From: Sasha Levin <sashal@kernel.org>
To: patches@lists.linux.dev, stable@vger.kernel.org
Cc: Horst Birthelmer <hbirthelmer@ddn.com>,
Joanne Koong <joannelkoong@gmail.com>,
Miklos Szeredi <mszeredi@redhat.com>,
Sasha Levin <sashal@kernel.org>,
miklos@szeredi.hu, linux-fsdevel@vger.kernel.org,
linux-kernel@vger.kernel.org
Subject: [PATCH AUTOSEL 7.0-6.19] fuse: fix inode initialization race
Date: Mon, 20 Apr 2026 09:21:04 -0400 [thread overview]
Message-ID: <20260420132314.1023554-270-sashal@kernel.org> (raw)
In-Reply-To: <20260420132314.1023554-1-sashal@kernel.org>
From: Horst Birthelmer <hbirthelmer@ddn.com>
[ Upstream commit aff12041b4b2f4f2c164a0cf1b9688408515d036 ]

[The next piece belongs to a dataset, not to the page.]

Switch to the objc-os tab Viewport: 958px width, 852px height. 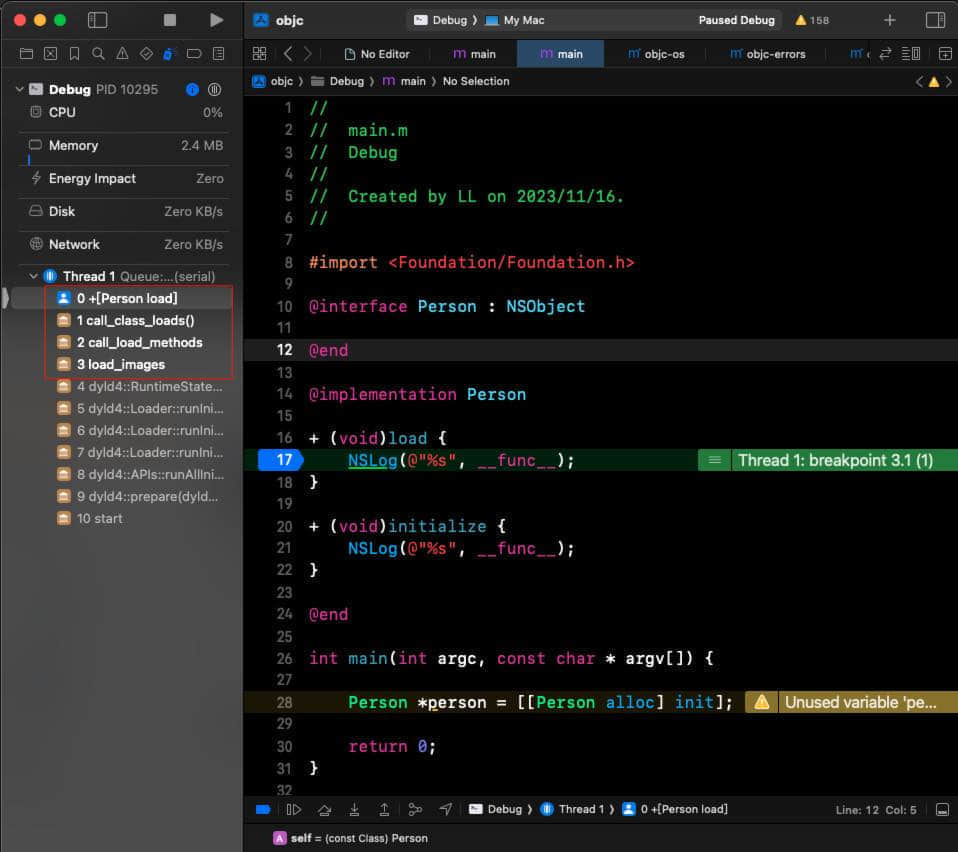tap(656, 54)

Fix a race between fuse_iget() and fuse_reverse_inval_inode() where
invalidation can arrive while an inode is being initialized, causing
the invalidation to be lost.
By keeping the inode state I_NEW as long as the attributes are not valid
the invalidation can wait until the inode is fully initialized.

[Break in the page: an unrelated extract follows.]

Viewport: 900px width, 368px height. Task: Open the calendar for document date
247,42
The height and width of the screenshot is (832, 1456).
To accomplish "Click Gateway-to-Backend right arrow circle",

Suggested-by: Joanne Koong <joannelkoong@gmail.com>
Signed-off-by: Horst Birthelmer <hbirthelmer@ddn.com>
Signed-off-by: Miklos Szeredi <mszeredi@redhat.com>
Signed-off-by: Sasha Levin <sashal@kernel.org>
---
LLM Generated explanations, may be completely bogus:
Based on my thorough investigation, I will now provide my analysis.
## Phase 1: Commit Message Forensics
**Step 1.1: Parse the subject line**
- Record: subsystem=`fuse`, action="fix", summary="inode initialization
race"
**Step 1.2: Parse tags**
- Record:
- `Suggested-by: Joanne Koong <joannelkoong@gmail.com>` (known FUSE
contributor)
- `Signed-off-by: Horst Birthelmer <hbirthelmer@ddn.com>` (DDN, works
on distributed FUSE)
- `Signed-off-by: Miklos Szeredi <mszeredi@redhat.com>` (FUSE
maintainer)
- No Reported-by, no Link, no Cc: stable, no Fixes:
- Note: "Suggested-by" indicates a reviewer proposed this exact
approach
**Step 1.3: Analyze the commit body**
- Record: Describes a race between `fuse_iget()` and
`fuse_reverse_inval_inode()` where invalidation arrives while inode is
being initialized, causing the invalidation to be lost. The fix keeps
I_NEW set during attribute initialization so invalidation waits via
ilookup5's wait_on_new_inode.
**Step 1.4: Hidden bug fix detection**
- Record: Explicitly labeled as "fix", not hidden.
## Phase 2: Diff Analysis
**Step 2.1: Inventory**
- Record: 1 file (fs/fuse/inode.c), 5 additions, 2 deletions, single
function (`fuse_iget`). Surgical fix.
**Step 2.2: Code flow change**
- Record:
- BEFORE: `if (I_NEW) { fuse_init_inode(); unlock_new_inode(); } ...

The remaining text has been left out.